BACIAS HIDROGRÁFICAS E A DISTRIBUIÇÃO ESPACIAL DA DENGUE NA REGIÃO HIDROGRÁFICA DO SÃO FRANCISCO: UMA ABORDAGEM COM GEOPROCESSAMENTO
DOI:
https://doi.org/10.63330/aurumpub.072-001Palavras-chave:
Arbovirose, Bacia Hidrográfica do São Francisco, Dengue, Geoprocessamento, Vulnerabilidade socioambientalResumo
A dengue é uma arbovirose de grande relevância em saúde pública, influenciada por determinantes ambientais, biológicos e socioespaciais. Este estudo teve como objetivo analisar a distribuição espacial dos casos prováveis de dengue na Região Hidrográfica do São Francisco no ano de 2024. Trata-se de um estudo ecológico, descritivo, com abordagem quantitativa e uso de geoprocessamento.

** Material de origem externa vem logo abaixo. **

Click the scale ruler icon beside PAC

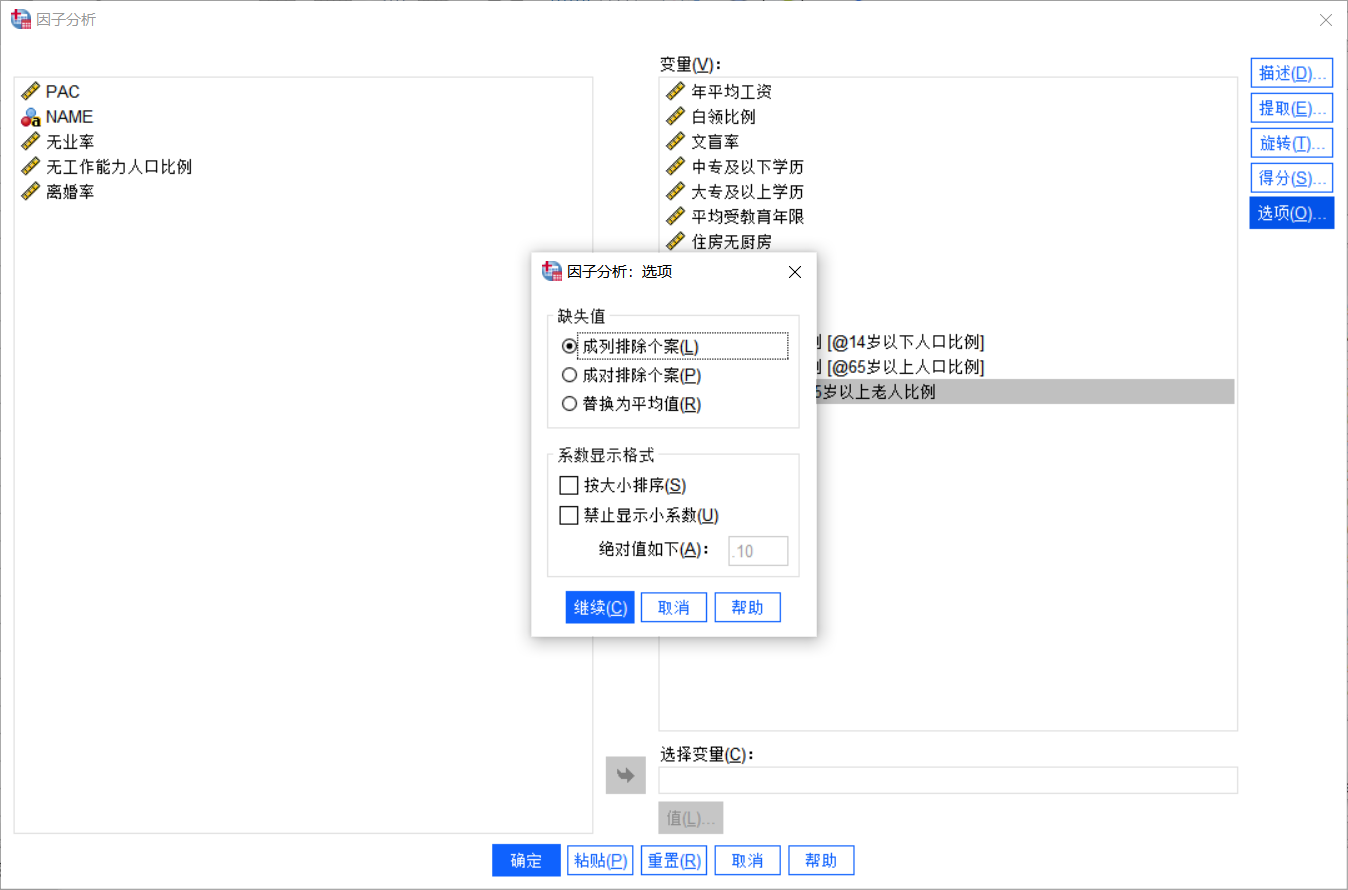coord(28,91)
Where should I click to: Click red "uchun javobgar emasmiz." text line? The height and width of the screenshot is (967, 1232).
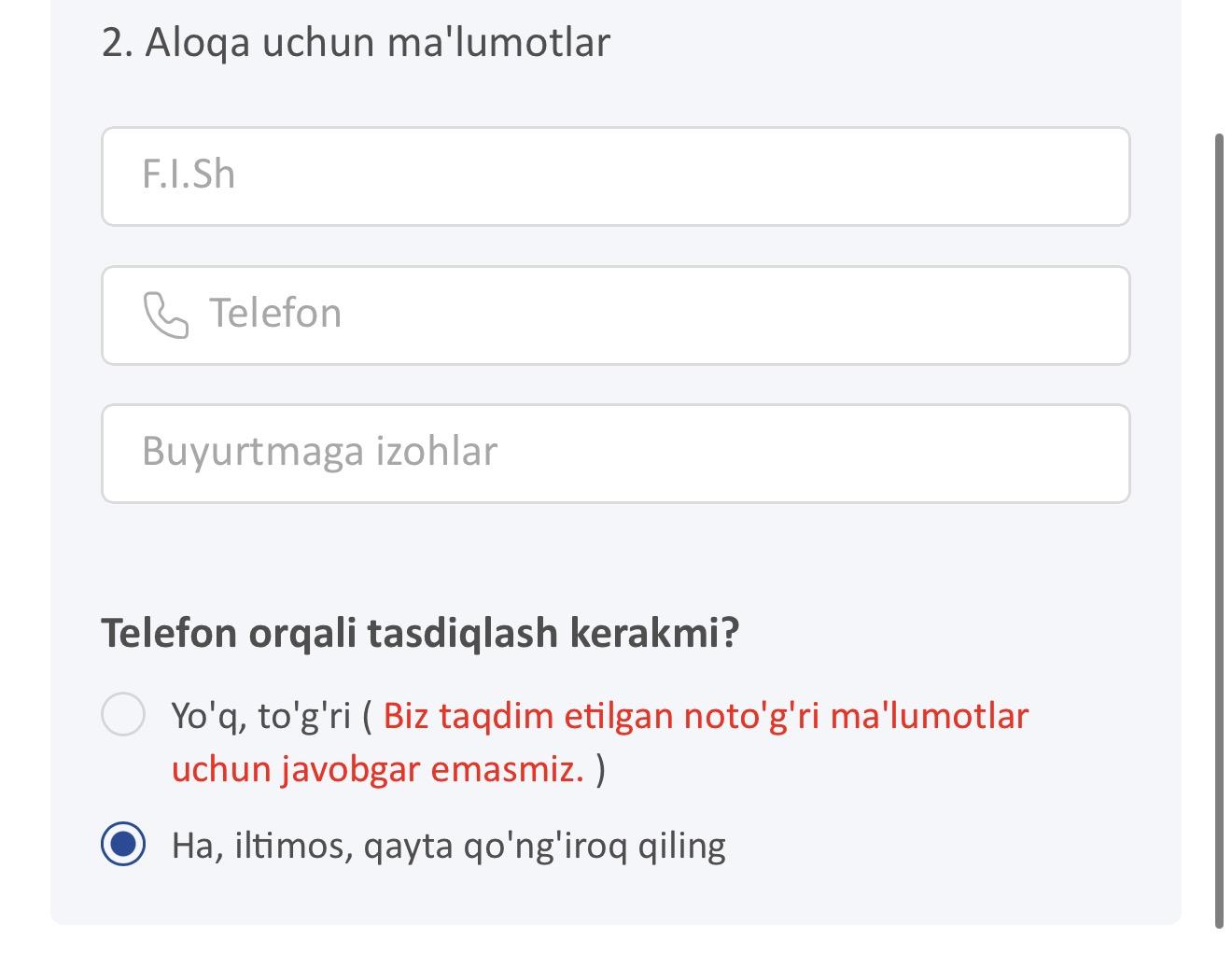point(377,770)
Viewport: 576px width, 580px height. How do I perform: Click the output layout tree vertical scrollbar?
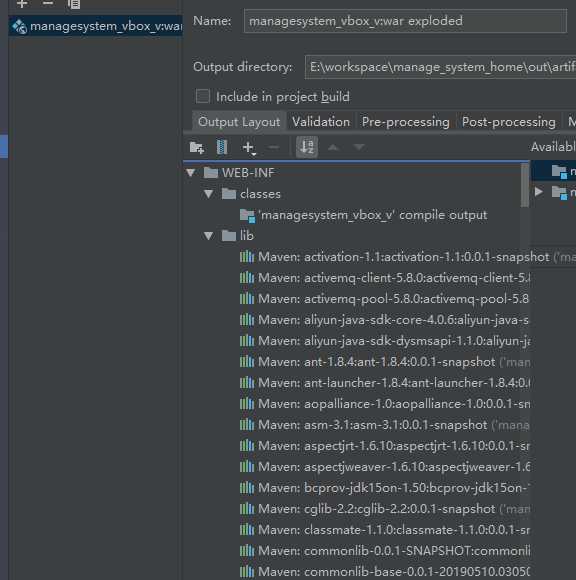click(x=524, y=185)
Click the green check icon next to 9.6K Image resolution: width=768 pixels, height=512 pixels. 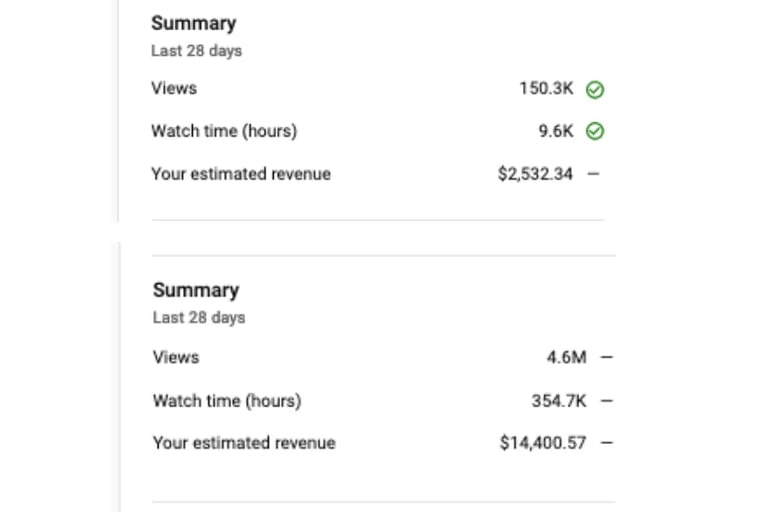[x=595, y=131]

Os dados epidemiológicos foram obtidos no SINAN/DATASUS e os dados cartográficos na ANA (2020) e IBGE (2025). O processamento foi realizado no software livre QGIS 3.40, com compatibilização de códigos municipais de 6 e 7 dígitos e recorte espacial dos 505 municípios da bacia. Os resultados evidenciaram casos em 498 municípios, com concentração de maior incidência nos polos urbanos do Alto e Médio São Francisco, como Montes Claros/MG, Pirapora/MG, Petrolina/PE e Juazeiro/BA, associados à urbanização desordenada e intermitência no abastecimento de água. No Submédio e Baixo São Francisco, predominaram menores incidências, mantendo-se o risco pelo armazenamento domiciliar de água. Conclui-se que a bacia hidrográfica é unidade estratégica para vigilância em saúde e que a integração interdisciplinar entre Geografia e Biologia, mediada pelo geoprocessamento, é fundamental para direcionar ações de prevenção e controle.